Y separándose del joven, que no tenía el más elemental conocimiento del mundo, volvió a sus ocupaciones de ama de casa: a mirar y escuchar, pronta a llevar auxilio allí donde la conversación decaía. Como el dueño de una hilandería, que, tras haber colocado en sus puestos a los operarios, camina a un lado y otro de su taller, y advirtiendo dónde hay un huso parado o el ruido insólito y demasiado fuerte de otro, los vuelve de nuevo a la marcha conveniente, así Anna Pávlovna, paseando por su salón, se acercaba bien a un círculo demasiado silencioso, bien a otro excesivamente locuaz, y con una palabra, con una sustitución de personas, reanimaba el mecanismo de la conversación y lo dejaba de nuevo en su ritmo regular y correcto. Pero aun en medio de ese cuidado, se notaba su especial temor por Pierre. No dejó de observarlo cuando se acercó a escuchar a Mortemart o cuando se dirigió hacia el grupo en que estaba el abate. Aquella velada era la primera que en Rusia veía Pierre, educado en el extranjero. No ignoraba que allí estaba reunida toda la intelectualidad de San Petersburgo; y sus ojos, como los de un niño en una tienda de juguetes, iban de un lado a otro. Temía perder cualquier conversación apasionante que pudiera escuchar. Y observando las seguras y desenvueltas expresiones en los rostros de las personas allí congregadas, esperaba en todo momento oír algo extraordinariamente inteligente. Por fin se acercó a Morio. La conversación le parecía interesante y se detuvo en el grupo del abate, a la espera de una ocasión para expresar su propio parecer, como les gusta hacer a los jóvenes.

III

La velada de Anna Pávlovna estaba en marcha. Los husos trabajaban regularmente en sus distintos lugares y rumoreaban sin cesar. Exceptuando a ma tante, junto a la que estaba una señora de cierta edad y rostro enjuto y lloroso, como fuera de lugar en aquella brillante reunión, los invitados formaban tres grupos. El abate era el centro de uno, compuesto de hombres en su mayoría. En el otro, formado por los jóvenes, se hallaba la bella princesa Elena, hija del príncipe Vasili, y la bonita y sonrosada, aunque un poco regordeta para su edad, princesa Bolkónskaia. Y el tercer grupo era el formado por Mortemart y Anna Pávlovna.

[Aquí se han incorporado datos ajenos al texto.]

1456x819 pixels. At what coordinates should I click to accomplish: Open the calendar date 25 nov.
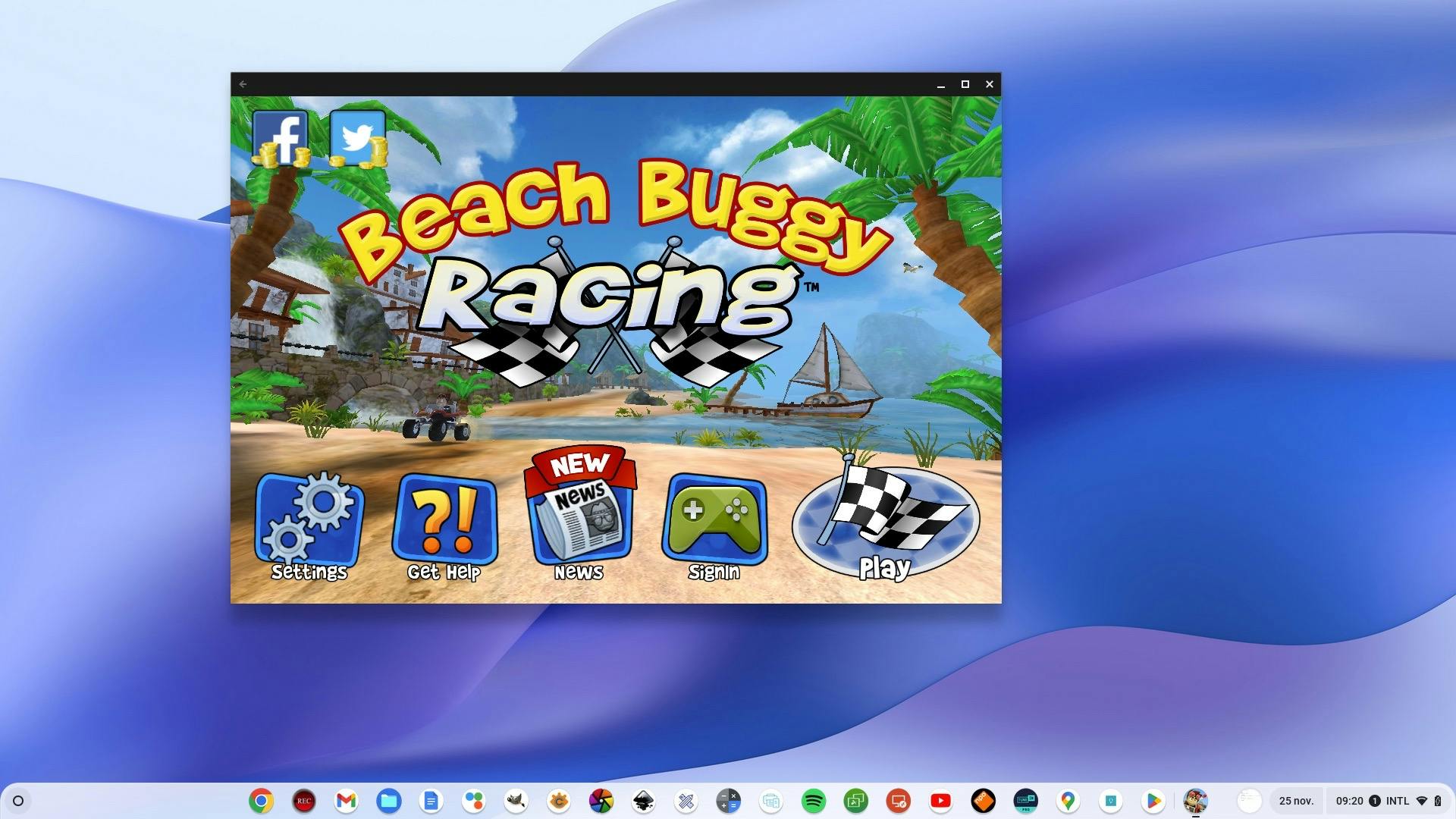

El vizconde era hombre joven y atractivo, de fisonomía y maneras agradables; sin duda se consideraba una celebridad, aunque por buena educación permitía modestamente que la sociedad en que se hallaba pudiera aprovecharse de él. Era evidente que Anna Pávlovna lo ofrecía a sus invitados. Como un buen maître d’hôtelnos sirve como plato extraordinario y exquisito aquel trozo de carne que nadie comería si lo viera en una sucia cocina, así, aquella noche, Anna Pávlovna “servía” a sus invitados —primero al vizconde, y después al abate— como un manjar refinado y extraordinario. En el grupo de Mortemart se habló de inmediato del asesinato del duque de Enghien. El vizconde sostenía que el duque había sido víctima de su propia magnanimidad y que la cólera de Bonaparte obedecía a causas especiales.

—Ah! voyons. Contez-nous cela, vicomte— medió Anna Pávlovna alegremente, porque le parecía que aquella frase sonaba algo a lo Luis XV. —Contez-nous cela, vicomte. 25

El vizconde se inclinó en señal de obediencia y sonrió cortésmente. Anna Pávlovna hizo corro en torno al vizconde e invitó a cada uno a escucharlo.

—Le vicomte a été personnellement connu de Monseigneur 26— susurró a uno Anna Pávlovna. —Le vicomte est un parfait conteur— dijo a otro. —Comme on voit l’homme de la bonne compagnie!— aseguró a un tercero; y así, el vizconde fue servido a los presentes en el aspecto más elegante y lisonjero para él, como un roast beefen plato caliente, guarnecido de verduras.